La France aux fourneaux

À l'instar du cinéma et de la musique, la cuisine fait partie de la culture populaire.

La France aux fourneaux
Diffusion le 23 décembre à 20h50 sur France 5

François Morel raconte l’histoire de la France à travers la cuisine. Loin d’être seulement le narrateur, il se met carrément en scène – prétextant qu’il a un dîner à préparer – au milieu d’images de fiction et d’archives. Le tout donne un bouillon de culture et de patrimoine, saupoudré de quelques anecdotes croustillantes.

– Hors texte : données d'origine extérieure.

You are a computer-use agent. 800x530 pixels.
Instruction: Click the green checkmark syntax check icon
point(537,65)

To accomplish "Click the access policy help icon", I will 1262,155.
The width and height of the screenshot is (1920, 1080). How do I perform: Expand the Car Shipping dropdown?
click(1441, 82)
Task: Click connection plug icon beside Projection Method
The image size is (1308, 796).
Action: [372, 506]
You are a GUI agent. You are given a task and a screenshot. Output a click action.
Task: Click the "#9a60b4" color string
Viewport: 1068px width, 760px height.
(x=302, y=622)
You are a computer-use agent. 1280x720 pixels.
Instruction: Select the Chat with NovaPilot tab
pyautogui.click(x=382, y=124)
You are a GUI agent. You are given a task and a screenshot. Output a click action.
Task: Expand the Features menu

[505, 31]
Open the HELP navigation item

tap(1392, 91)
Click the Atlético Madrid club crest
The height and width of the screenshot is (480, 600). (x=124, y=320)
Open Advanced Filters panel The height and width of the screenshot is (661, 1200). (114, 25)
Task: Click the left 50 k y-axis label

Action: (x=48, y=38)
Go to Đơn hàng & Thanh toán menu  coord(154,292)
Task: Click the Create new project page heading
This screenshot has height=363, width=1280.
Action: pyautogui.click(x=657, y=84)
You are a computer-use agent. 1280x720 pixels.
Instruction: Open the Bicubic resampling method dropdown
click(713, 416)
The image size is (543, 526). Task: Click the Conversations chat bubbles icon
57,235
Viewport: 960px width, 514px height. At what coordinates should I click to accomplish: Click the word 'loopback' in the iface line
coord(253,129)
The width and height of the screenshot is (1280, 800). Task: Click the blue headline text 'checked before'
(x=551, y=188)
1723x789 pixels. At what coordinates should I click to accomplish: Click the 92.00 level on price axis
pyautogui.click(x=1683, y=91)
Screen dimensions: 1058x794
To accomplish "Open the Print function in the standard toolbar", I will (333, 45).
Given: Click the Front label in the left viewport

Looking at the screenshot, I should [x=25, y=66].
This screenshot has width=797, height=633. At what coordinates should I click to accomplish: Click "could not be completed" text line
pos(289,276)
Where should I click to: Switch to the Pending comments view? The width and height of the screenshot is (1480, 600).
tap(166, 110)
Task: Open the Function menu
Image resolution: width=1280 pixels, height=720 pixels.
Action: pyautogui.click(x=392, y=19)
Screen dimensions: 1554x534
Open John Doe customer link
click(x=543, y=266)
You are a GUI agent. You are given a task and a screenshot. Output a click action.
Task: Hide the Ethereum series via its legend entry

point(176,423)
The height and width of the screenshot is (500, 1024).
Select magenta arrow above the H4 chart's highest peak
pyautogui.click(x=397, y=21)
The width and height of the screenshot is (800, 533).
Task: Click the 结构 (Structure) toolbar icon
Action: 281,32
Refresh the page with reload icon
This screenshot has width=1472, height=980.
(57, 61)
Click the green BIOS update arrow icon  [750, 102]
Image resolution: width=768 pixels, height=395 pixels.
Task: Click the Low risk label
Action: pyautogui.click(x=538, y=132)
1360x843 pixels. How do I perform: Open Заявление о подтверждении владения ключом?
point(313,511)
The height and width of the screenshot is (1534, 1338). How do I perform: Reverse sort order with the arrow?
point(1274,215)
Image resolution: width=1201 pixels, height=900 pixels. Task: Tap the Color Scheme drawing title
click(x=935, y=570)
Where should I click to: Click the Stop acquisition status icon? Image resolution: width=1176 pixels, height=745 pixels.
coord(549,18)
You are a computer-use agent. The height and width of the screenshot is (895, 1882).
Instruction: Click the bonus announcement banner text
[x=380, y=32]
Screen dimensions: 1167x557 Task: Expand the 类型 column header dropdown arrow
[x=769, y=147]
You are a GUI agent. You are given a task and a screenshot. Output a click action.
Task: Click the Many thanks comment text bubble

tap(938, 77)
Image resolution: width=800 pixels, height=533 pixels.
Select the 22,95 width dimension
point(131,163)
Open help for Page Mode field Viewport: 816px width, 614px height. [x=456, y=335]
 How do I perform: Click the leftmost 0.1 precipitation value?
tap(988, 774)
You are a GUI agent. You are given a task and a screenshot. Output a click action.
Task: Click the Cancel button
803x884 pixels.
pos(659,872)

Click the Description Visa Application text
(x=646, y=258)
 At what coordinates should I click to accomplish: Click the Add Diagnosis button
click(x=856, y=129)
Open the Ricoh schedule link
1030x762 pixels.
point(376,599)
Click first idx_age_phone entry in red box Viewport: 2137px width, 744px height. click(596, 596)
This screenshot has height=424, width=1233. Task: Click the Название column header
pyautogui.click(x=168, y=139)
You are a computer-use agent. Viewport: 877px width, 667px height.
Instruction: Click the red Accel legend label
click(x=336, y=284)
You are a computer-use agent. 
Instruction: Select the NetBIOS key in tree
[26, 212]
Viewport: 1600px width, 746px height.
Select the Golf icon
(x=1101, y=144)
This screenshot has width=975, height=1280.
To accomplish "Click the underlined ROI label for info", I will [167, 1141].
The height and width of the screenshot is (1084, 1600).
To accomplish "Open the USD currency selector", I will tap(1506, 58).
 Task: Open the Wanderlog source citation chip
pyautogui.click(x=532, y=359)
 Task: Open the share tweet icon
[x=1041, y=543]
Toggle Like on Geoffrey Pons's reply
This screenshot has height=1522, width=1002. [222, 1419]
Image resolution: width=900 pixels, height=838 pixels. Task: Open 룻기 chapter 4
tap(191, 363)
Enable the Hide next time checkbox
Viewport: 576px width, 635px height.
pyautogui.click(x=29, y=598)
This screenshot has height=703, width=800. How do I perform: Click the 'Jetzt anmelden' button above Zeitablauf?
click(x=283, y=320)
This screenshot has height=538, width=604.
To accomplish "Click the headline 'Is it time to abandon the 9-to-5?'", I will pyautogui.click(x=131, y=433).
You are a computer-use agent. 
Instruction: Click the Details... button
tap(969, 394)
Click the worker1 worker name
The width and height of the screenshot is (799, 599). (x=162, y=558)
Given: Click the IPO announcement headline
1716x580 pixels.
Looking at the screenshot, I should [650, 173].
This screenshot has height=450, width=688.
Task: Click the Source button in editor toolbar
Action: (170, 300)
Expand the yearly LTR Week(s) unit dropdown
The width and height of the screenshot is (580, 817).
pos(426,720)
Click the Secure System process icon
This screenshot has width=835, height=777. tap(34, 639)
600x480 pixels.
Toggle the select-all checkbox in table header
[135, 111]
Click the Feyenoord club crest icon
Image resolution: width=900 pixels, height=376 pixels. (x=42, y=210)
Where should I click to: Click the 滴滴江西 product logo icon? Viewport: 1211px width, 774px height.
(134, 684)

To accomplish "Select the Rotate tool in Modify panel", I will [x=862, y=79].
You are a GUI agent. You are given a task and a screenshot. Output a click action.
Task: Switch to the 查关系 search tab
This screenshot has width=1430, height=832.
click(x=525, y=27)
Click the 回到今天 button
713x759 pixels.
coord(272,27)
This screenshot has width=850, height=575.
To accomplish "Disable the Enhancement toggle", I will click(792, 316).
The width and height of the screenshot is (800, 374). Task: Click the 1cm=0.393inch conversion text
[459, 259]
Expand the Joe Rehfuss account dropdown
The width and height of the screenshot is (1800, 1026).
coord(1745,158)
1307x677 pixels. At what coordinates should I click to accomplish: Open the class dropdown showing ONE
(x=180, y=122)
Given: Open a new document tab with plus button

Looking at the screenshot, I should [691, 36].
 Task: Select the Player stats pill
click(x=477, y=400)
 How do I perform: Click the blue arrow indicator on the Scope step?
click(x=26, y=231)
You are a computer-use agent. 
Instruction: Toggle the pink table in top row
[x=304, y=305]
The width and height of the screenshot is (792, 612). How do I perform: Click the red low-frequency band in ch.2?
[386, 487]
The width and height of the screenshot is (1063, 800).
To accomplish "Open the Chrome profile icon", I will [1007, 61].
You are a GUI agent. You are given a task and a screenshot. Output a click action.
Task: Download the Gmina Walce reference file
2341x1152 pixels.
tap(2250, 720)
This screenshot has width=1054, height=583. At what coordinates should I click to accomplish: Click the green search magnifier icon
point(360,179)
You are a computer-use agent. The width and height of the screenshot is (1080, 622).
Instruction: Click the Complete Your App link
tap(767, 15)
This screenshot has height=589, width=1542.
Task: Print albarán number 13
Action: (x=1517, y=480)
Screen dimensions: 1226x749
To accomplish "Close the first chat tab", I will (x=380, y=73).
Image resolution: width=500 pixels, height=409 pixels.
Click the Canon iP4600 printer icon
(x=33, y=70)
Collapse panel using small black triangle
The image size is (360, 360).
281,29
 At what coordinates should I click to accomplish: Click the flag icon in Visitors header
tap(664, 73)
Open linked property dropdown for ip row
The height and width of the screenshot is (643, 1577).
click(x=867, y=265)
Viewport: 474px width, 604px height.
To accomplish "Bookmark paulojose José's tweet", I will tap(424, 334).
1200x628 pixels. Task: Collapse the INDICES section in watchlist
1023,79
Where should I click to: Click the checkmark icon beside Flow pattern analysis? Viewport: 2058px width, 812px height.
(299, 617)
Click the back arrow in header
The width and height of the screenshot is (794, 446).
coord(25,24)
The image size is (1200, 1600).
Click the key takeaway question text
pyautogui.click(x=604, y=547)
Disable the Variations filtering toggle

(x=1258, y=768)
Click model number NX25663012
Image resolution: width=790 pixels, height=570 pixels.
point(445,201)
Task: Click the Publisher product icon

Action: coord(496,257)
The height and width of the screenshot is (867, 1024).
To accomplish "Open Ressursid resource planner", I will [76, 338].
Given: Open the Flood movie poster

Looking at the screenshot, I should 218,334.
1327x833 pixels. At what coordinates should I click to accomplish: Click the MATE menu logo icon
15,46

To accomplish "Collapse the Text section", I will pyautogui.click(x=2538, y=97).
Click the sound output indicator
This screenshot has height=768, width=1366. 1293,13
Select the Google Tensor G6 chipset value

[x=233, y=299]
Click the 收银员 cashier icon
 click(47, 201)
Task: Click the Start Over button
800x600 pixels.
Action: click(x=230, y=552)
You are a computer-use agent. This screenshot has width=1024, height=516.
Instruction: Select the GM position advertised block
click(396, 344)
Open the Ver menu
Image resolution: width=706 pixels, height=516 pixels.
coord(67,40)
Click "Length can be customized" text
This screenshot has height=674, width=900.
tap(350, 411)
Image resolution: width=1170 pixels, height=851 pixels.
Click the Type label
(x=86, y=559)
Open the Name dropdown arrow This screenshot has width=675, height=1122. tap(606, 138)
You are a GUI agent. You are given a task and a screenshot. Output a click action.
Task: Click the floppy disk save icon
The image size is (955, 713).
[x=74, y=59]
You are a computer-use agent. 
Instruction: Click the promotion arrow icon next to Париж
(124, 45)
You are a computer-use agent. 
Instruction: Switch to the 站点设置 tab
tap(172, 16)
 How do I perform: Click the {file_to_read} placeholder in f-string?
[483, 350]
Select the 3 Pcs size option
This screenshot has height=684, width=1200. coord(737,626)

Et on commence par celle-ci: avec une moyenne de 2h11 par jour, les Français sont les champions du temps passé à table. Et pour accompagner un bon repas, rien de tel qu’un verre de vin. Dans les années 50, on boit plus de 140 litres de ce breuvage par an et par personne. Tout le monde picole: les enfants comme les sportifs…avec l’assentiment du corps médical! Ensuite, la viande se démocratise. Quinze ans après la guerre, tout le monde ne pense qu’à manger de la bidoche. Mais face à l’industrialisation, les petits producteurs ne font plus le poids.

Avec les sixties, un vent nouveau souffle sur le pays. Entre les repas, on se goinfre de chocolat, de glaces et de bonbecs fabuleux. Aussi, les marques deviennent familières et les produits emballés remplacent les produits frais. Le premier hypermarché Carrefour voit le jour et on y trouve des surgelés. De mère en fille, les traditions se perdent. Et puis, le tourisme et les vagues d’immigration amènent la curiosité gastronomique.

Bien bouffer, trop bouffer, mal bouffer ? La question se pose avec La Grande Bouffe, cette violente satire du consumérisme bourgeois sorti en 1973. Aujourd’hui, les habitudes culinaires des Français ont bien changé. On allège les sauces et on écrème les plats. Les cuisiniers et les consommateurs se sont ouverts à d’autres cultures. L’écart est parfois important entre la blanquette de veau et l’œuf moléculaire. C’est bien d’en parler mais n’oublions quand même pas le plaisir de goûter.